Doner touch our kebabs: industry experts hit back against possible EU ban
Many of us have tumbled into a kebab shop on a night out hoping the grease will do battle with the booze and end up winning by morning. But an EU clampdown on Britain’s favourite midnight feast could spoil the fun of revellers across the continent. The European parliament is concerned about the use of phosphates to keep meat juicy and moist even after hours on the spit. The move has sparked outrage, particularly in Germany where the humble doner is by far the most popular snack, far outstripping sausage and sauerkraut turnovers, and pretzels.
More than 2,500 tonnes of lamb and chicken doner are sold in the UK each week. Even Labour leader Jeremy Corbyn is a kebab lover, vegetarian versions of course, and appeared as the guest of honour at this year’s British Kebab Awards. “From takeaway to fine dining, kebabs are a firm favourite and an established part of our national cuisine,” says Corbyn.
The problem with phosphates
The additives act primarily as a kind of glue binding the meat so it doesn’t crumble on the spit. They also work as a preservative. But it’s thought phosphates can pose a risk our health, particularly for those with heart and kidney problems. The additives are also known as e-numbers and can be found in common sausages and other processed meats. European MPs will debate whether to tighten controls on their use next week.
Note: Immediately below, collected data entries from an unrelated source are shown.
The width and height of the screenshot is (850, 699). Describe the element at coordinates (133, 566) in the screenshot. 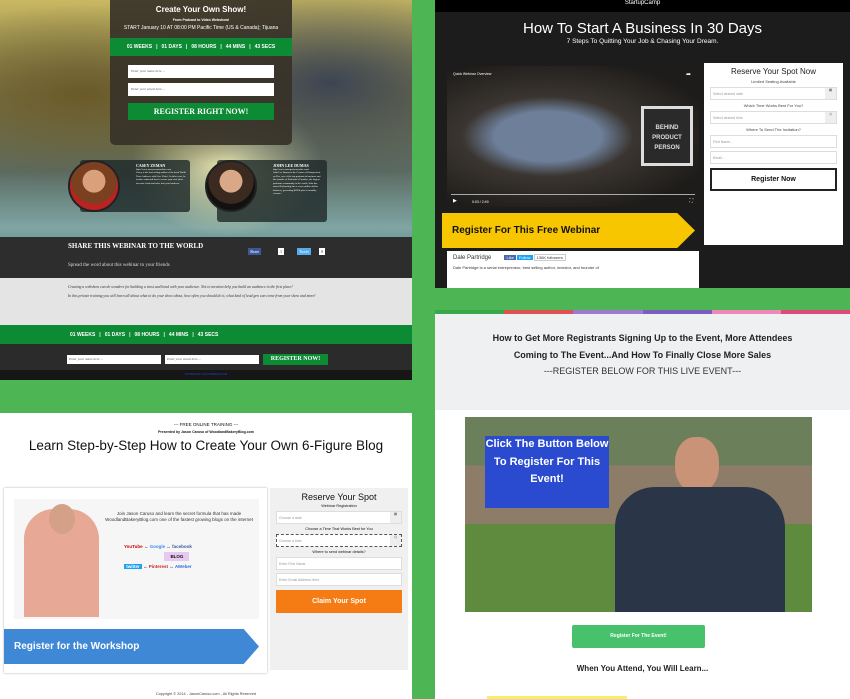

I see `twitter-logo: twitter` at that location.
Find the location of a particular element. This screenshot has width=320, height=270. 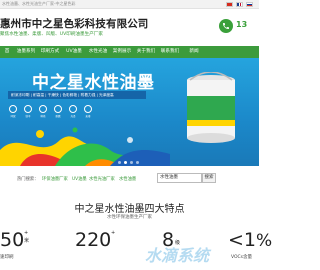

stat-vocs: <1% is located at coordinates (250, 240).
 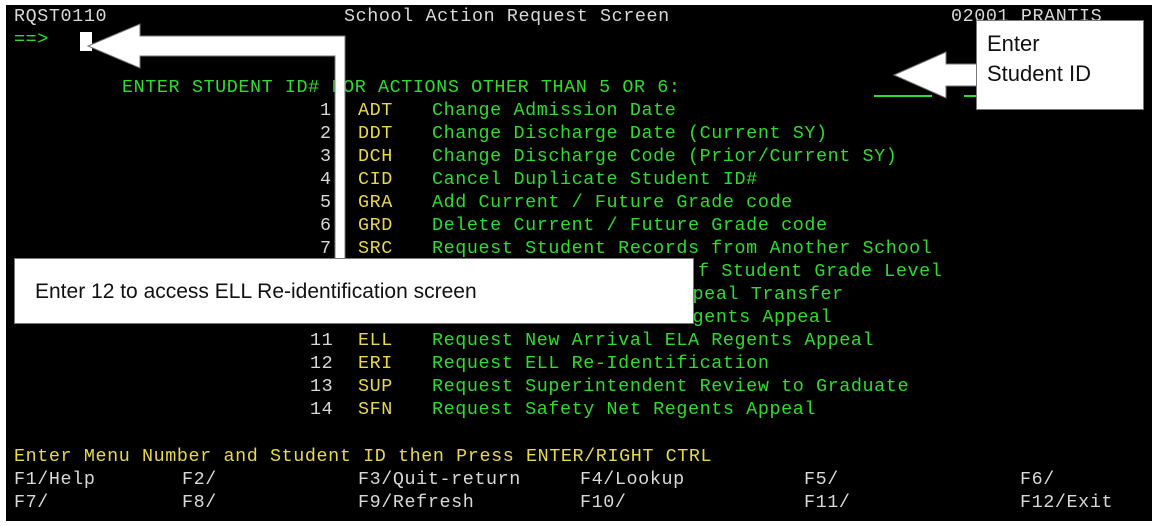 I want to click on callout-student-id: Enter Student ID, so click(x=1060, y=65).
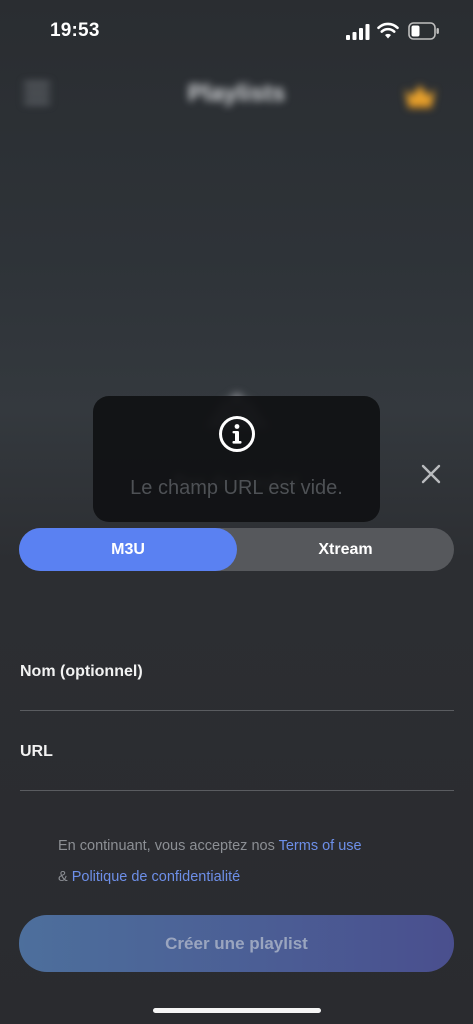 The height and width of the screenshot is (1024, 473). What do you see at coordinates (236, 459) in the screenshot?
I see `toast-message: Le champ URL est vide.` at bounding box center [236, 459].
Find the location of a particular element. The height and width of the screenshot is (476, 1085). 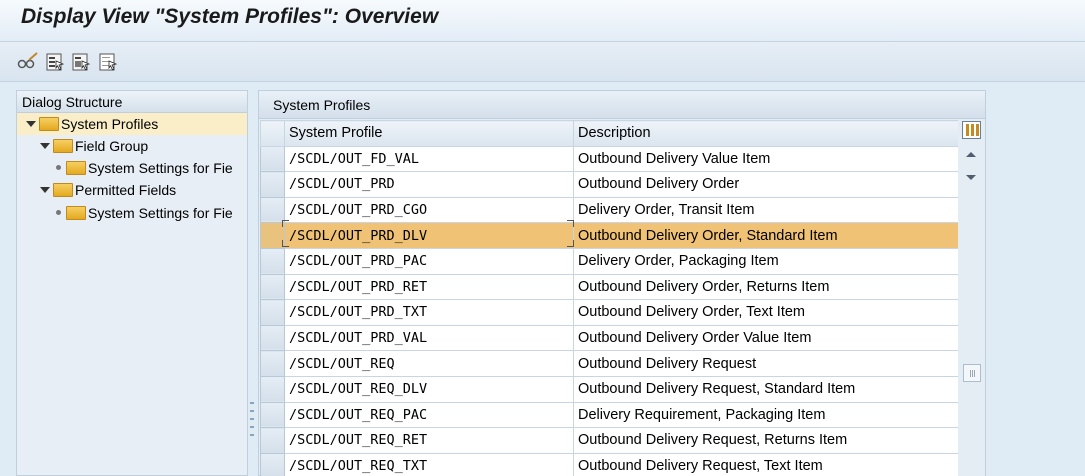

deselect-all-icon is located at coordinates (108, 62).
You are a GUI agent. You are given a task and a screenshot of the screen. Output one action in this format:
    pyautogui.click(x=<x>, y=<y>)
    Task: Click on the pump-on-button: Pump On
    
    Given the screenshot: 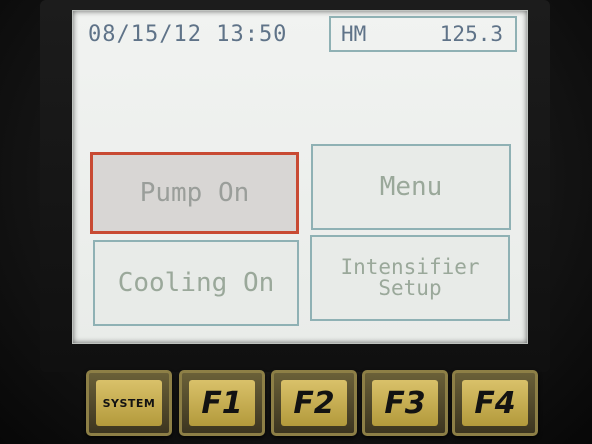 What is the action you would take?
    pyautogui.click(x=194, y=193)
    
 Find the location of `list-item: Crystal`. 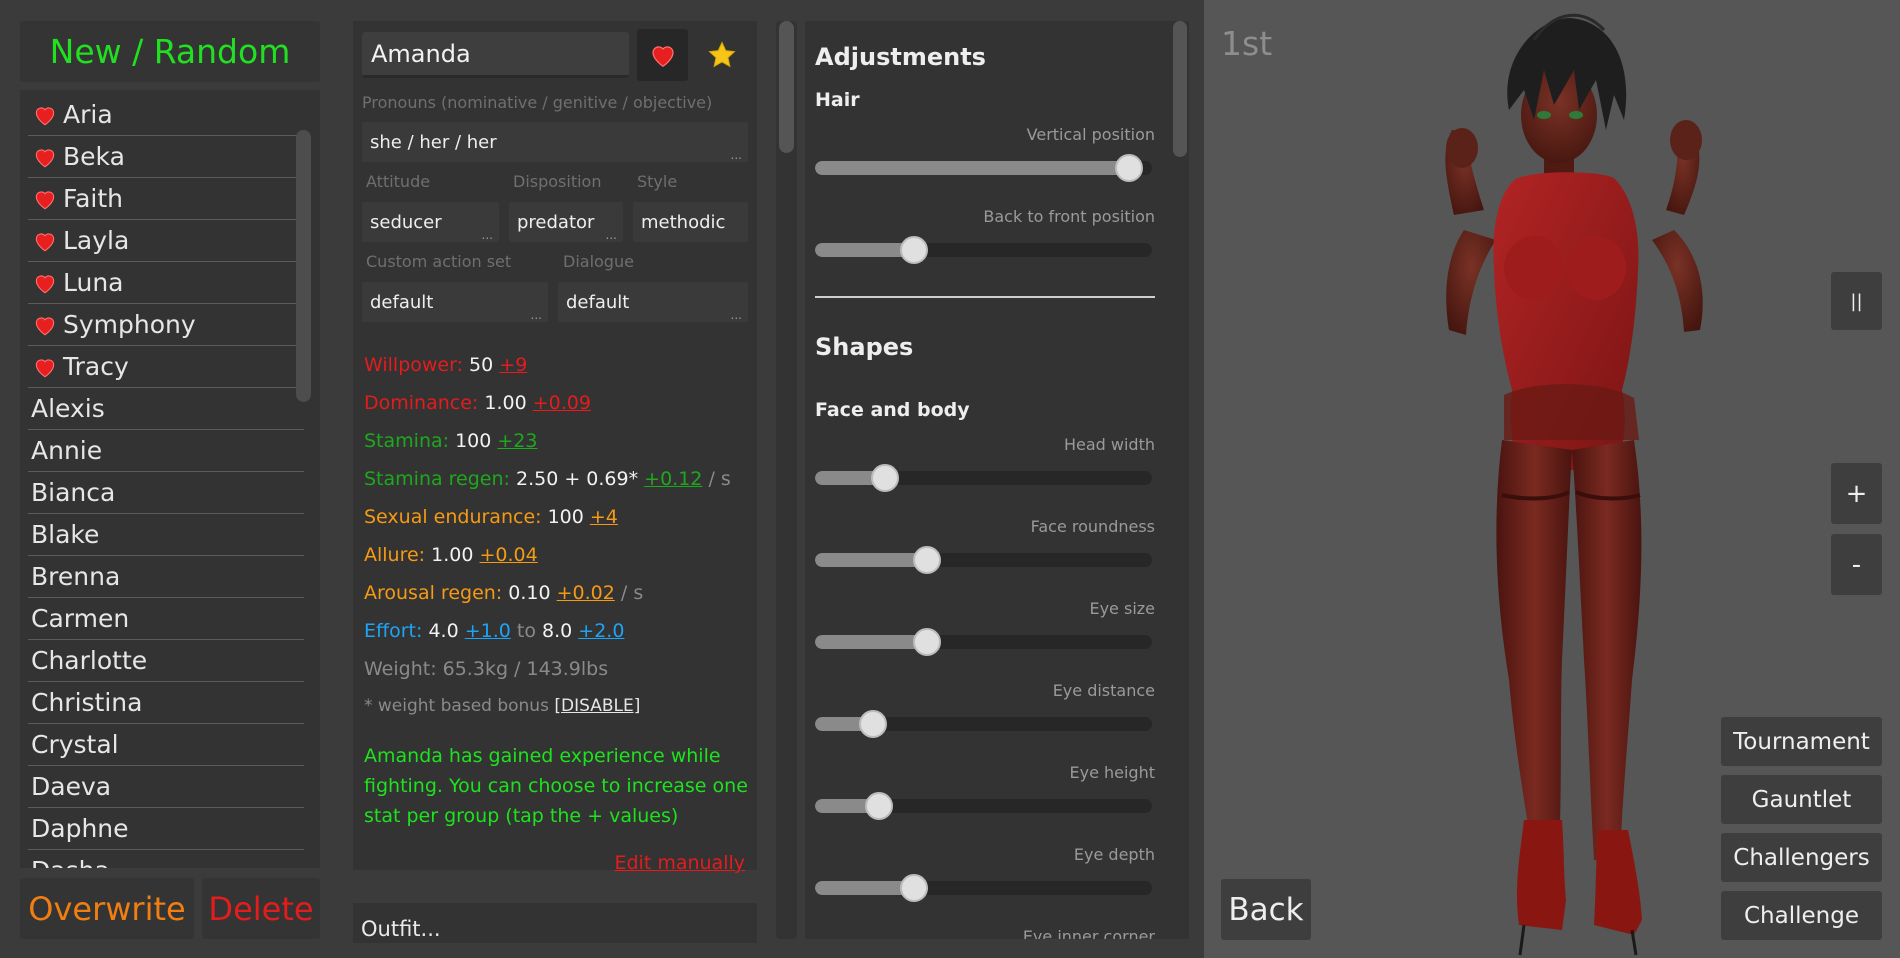

list-item: Crystal is located at coordinates (166, 745).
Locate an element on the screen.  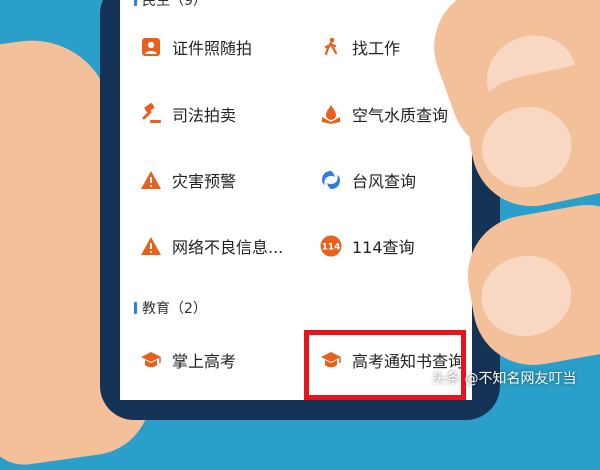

‘Enjoyed since the 8th century BC’
“Doner kebabs are a much loved staple in takeaways up and down the country and have been enjoyed since the 8th century BC,” says Ibrahim Dogus, chair of the British Takeaway Campaign. “In many cases, such as in my own restaurants, kebabs are homemade and when served with a fresh salad and pitta bread offer consumers a healthy choice. “Restaurants are already responding to consumer demand by providing healthier options and adapting menus – from choosing lower fat oils to sourcing local produce. An EU ban on the doner would damage the takeaway industry – a sector which generates £4.5bn in economic growth to the UK and supports 231,000 jobs.”
The campaign to clean up kebabs
Mazlum Demir of Skewd Kitchen in Barnet, London, won chef of the year at the British Kebab Awards 2017. His restaurant is seeking to clean up Turkish cuisine as we know it in the UK. “Everything is prepared in house fresh on a daily basis – the breads, the sauces, everything. There’s no preservatives. We want to be the top Turkish restaurant in the UK,” says Faruk Diyenli of Skewd Kitchen. “Turkish food isn’t what it’s made out to be. Unfortunately it got a bad rap as weekend booze food, we’re trying to buck that trend.” He added: “What we’re putting on the table looks lovely and says ‘come and eat me.'”
What about the naughty kind?
Despite the availability of more high-end Turkish kebabs, Brits may always have a hankering for the preservative-ridden, greasy kind. Whether the EU will allow them to go on eating them in their current form is another matter.